▶ _Directions for this task_: In the records below, the line with "Click external-link icon" and every line after it must be written out exactly; no pictures belong in the result.

(Stored records)
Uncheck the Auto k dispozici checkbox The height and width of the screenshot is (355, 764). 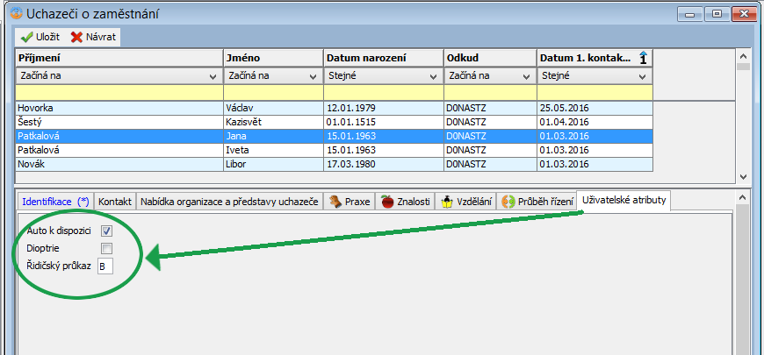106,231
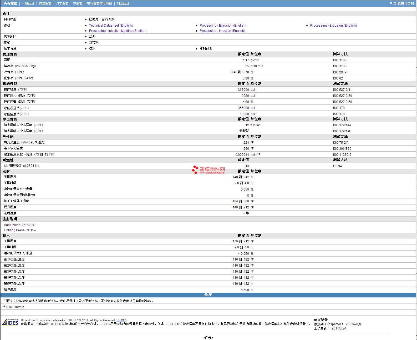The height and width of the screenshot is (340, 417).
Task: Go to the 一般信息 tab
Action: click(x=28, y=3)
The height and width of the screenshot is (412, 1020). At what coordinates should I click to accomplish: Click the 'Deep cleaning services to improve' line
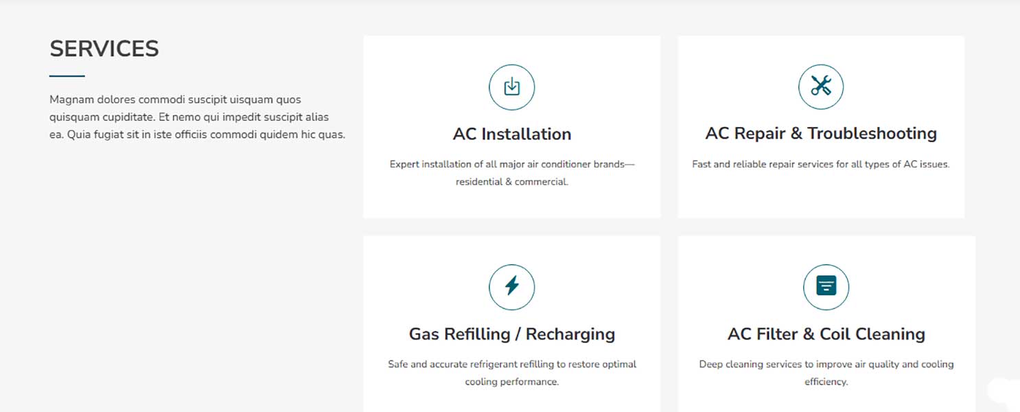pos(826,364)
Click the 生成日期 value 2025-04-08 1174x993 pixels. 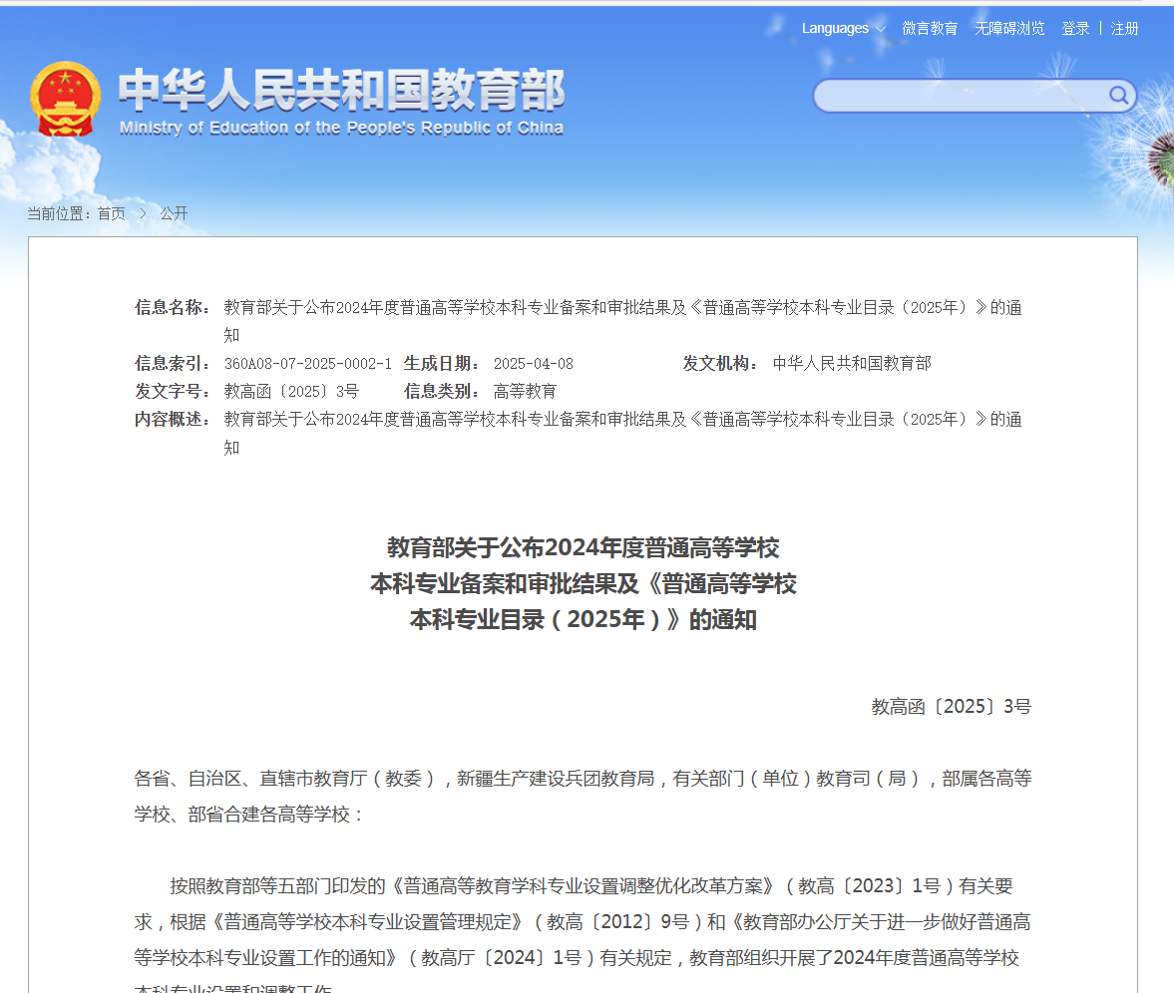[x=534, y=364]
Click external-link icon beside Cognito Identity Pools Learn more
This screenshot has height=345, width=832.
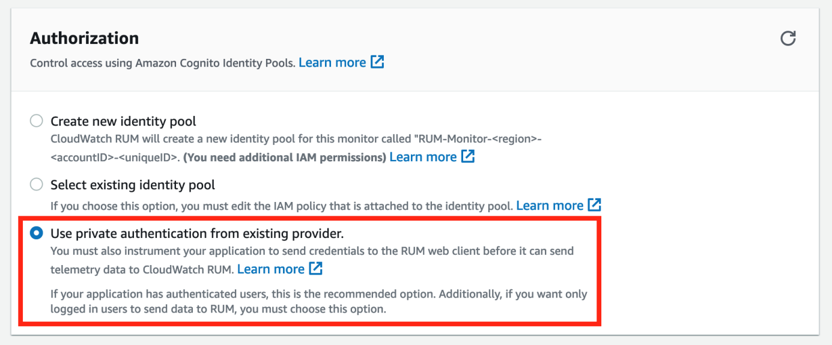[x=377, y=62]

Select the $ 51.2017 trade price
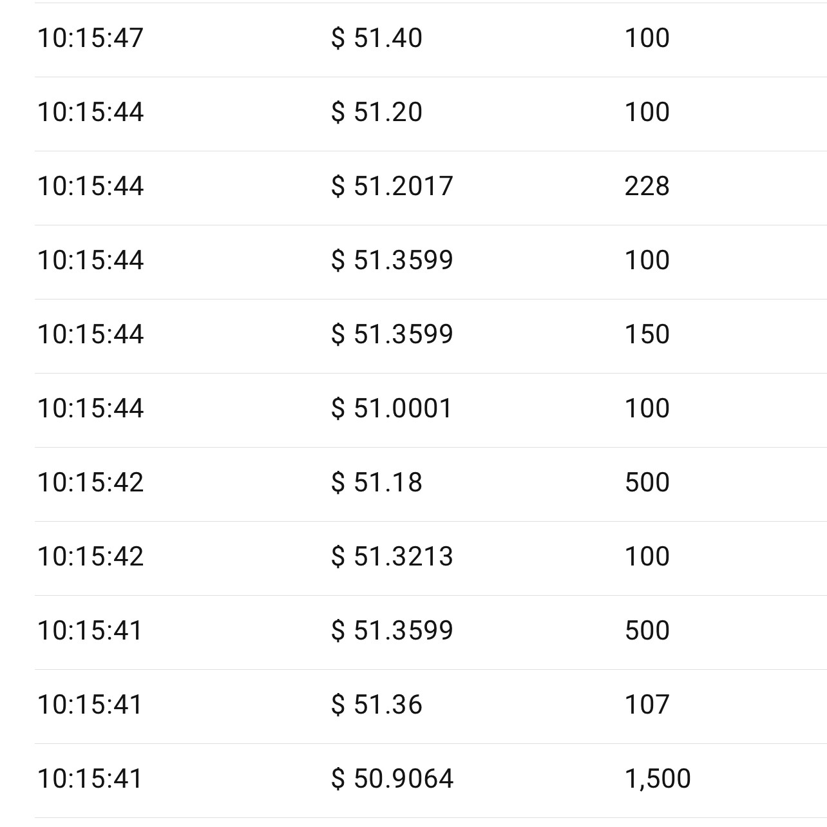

▶ _Answer for this exercise_:
Click external-link icon beside Cognito Identity Pools Learn more
This screenshot has height=345, width=832.
[x=377, y=62]

Select the $ 51.2017 trade price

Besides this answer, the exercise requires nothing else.